Raw reads in fastq format were identified by the index i5 sequences and divided into independently fastq files marked with corresponding sample names. Then, reads of each sample were checked for quality, including trimming adaptor, trimming low-quality bases, performing the quality score and read length filtering, by cutadapt  with the “-a GGGGGGGGGGGGX -a AGATCGGAAGAG -A AGATCGGAAGAG -A GGGGGGGGGGGGX -g CTCTTCCGATCT -G CTCTTCCGATCT” options to identify and trim adapter and poly-N, with the “-n 10 --max-n 0.05 -q 20,20 -u 10 -U 10 -m 30 -e 0.2” options to omit low-quality reads and produce clean fastq files. In terms of the additional tail sequence during ligation of the 3′ adapter and the insert size being smaller than the reading length, the bases from the header of the 5′ and the tail of 3′ need to be trimmed for more mapping efficiency. Non-trimmed and trimmed reads were quality-checked using FastQC v0.11.9 for adapter content, Q20, Q30, and QC quality checks. Dependent on the result of FastQC and BSMAP mapping, we choose 10 bp, 20 bp, 30 bp, 40 bp, and 50 bp to set parameters “-u” and “-U” as the trimmed length to detect a better mapping efficiency.
Cross-platform m5C sequencing data analysis
Bisulfite-converted reference genome files, including human (GRCh38.p14) and mouse (mm10) were generated using Bowtie2  on Bismark  and BS Seeker2 . Alignment of QC-passed reads to the human and mouse reference files was performed with BSMAP v2.9.0 , Bismark v0.22.3 (Bowtie2), BatMeth2 , BS Seeker2 (Bowtie2), and BSBolt v1.4.8 (BWA-MEM)  respectively.

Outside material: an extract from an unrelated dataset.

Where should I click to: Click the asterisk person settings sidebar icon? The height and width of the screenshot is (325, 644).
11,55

For all the approaches, we used default parameters. The post-precessing step is needed at Bismark, due to its particular requirement of uniquely mapping pair-end reads for subsequent methylation calling. The other process was implemented using the uniquely mapped reads for each aligner using corresponding post-processing programs, which could be used to estimate the percentage coverage and percentage methylation for all CpG sites on a genome-wide scale. All the alignment was implemented with 8 threads using a computational cluster with 377G RAM size and two physical CPUs containing 24 logical CPUs per physical CPU.
The Jaccard statistic, called the Jaccard similarity, could measure the similarity between two data sets to see which members are shared and distinct . Here, we estimated the Jaccard statistic to reflect the similarity of the two sets uncovered by all different software . All genomic characteristics were defined due to the GRCh38.p14 genomic annotation database acquired from NCBI. The promoter was defined as regions of ± 2 kb around transcription start locations . The extent of overlap of methylated Cs and CpG from different pipelines was implemented using bedtools v2.27.1.

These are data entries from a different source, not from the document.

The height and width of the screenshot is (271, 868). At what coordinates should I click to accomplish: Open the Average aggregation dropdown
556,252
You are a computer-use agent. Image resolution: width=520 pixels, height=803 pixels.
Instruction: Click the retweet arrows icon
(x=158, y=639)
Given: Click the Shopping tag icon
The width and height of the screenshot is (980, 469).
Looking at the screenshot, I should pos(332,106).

To verify the accuracy of the percentage methylation ratio of all chromosomes and specific genes by four sorts of software, we downloaded an average percentage of methyl-cytosines per chromosome in HEK-CT cells  and the percentage of methylation levels of NSUN2 and GNB1 genes from NCBI, belonging to GSM1254259 , GSM2467585 , GSM2425586 . Subsequently, we compared previous studies on the methylation patterns of crucial locations of GNB2 and NSUN2 genes using house-in scripts and bedtools v2.27.1  and visualized the methylated sites of those genomes using a custom R pipeline (Additional file 1).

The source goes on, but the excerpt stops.